- Conference: Ohio Athletic Conference
- Record: 7–4 (2–0 OAC)
- Head coach: Clarence Spears (6th season);
- Captain: Warren Gongwer

= 1941 Toledo Rockets football team =

American college football season

The 1941 Toledo Rockets football team was an American football team that represented Toledo University in the Ohio Athletic Conference (OAC) during the 1941 college football season. In their sixth season under head coach Clarence Spears, the Rockets compiled a 7–4 record.

The team's backfield included two African-Americans, right halfback Robert Nash and left halfback Dick Huston.

Toledo was ranked at No. 142 (out of 681 teams) in the final rankings under the Litkenhous Difference by Score System for 1941.
________________________
Complete the following ::
1. Rewrite the part of the passage on the 1941 Toledo Rockets that begins at the words "American college football" and stops after "a 7–4 record.", with "Toledo University" replaced by "the University of Toledo".
2. In the passage on the 1941 Toledo Rockets, where was Toledo ranked in the final Litkenhous Difference by Score System rankings for 1941?

Material ::
________________________
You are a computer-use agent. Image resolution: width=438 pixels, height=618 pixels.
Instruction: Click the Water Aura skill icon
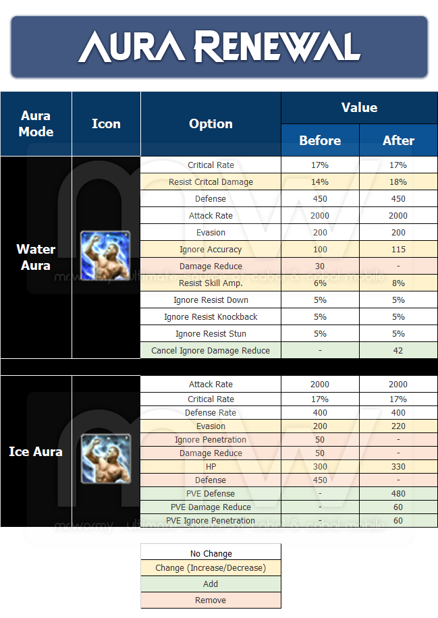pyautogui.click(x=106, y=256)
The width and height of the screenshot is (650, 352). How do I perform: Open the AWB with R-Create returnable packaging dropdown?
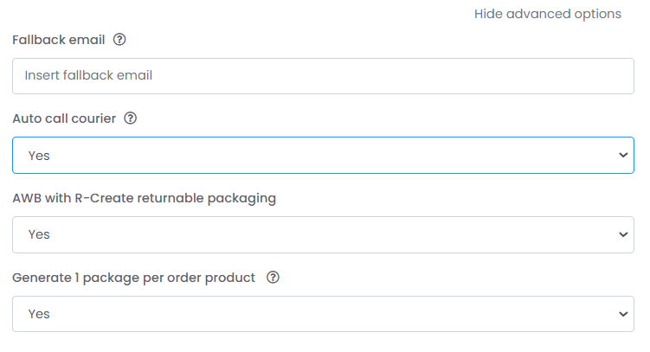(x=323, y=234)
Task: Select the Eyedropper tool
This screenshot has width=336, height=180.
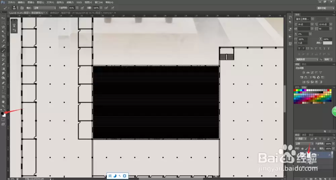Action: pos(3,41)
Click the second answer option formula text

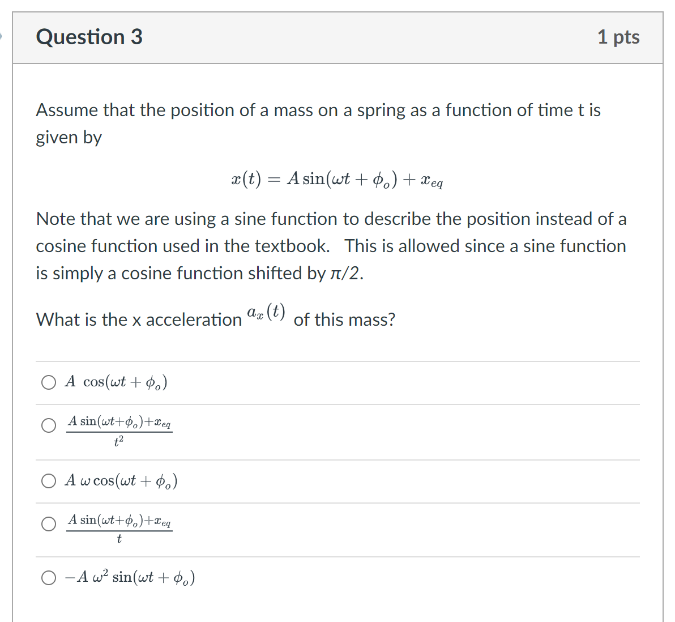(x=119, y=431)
________________________
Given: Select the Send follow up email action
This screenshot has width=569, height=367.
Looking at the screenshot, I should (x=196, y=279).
________________________
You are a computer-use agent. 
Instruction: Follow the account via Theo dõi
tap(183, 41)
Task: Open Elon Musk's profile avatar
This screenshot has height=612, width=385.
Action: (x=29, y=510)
________________________
Written answers ::
1.
American college football season

The 1941 Toledo Rockets football team was an American football team that represented the University of Toledo in the Ohio Athletic Conference (OAC) during the 1941 college football season. In their sixth season under head coach Clarence Spears, the Rockets compiled a 7–4 record.

2. No. 142 out of 681 teams.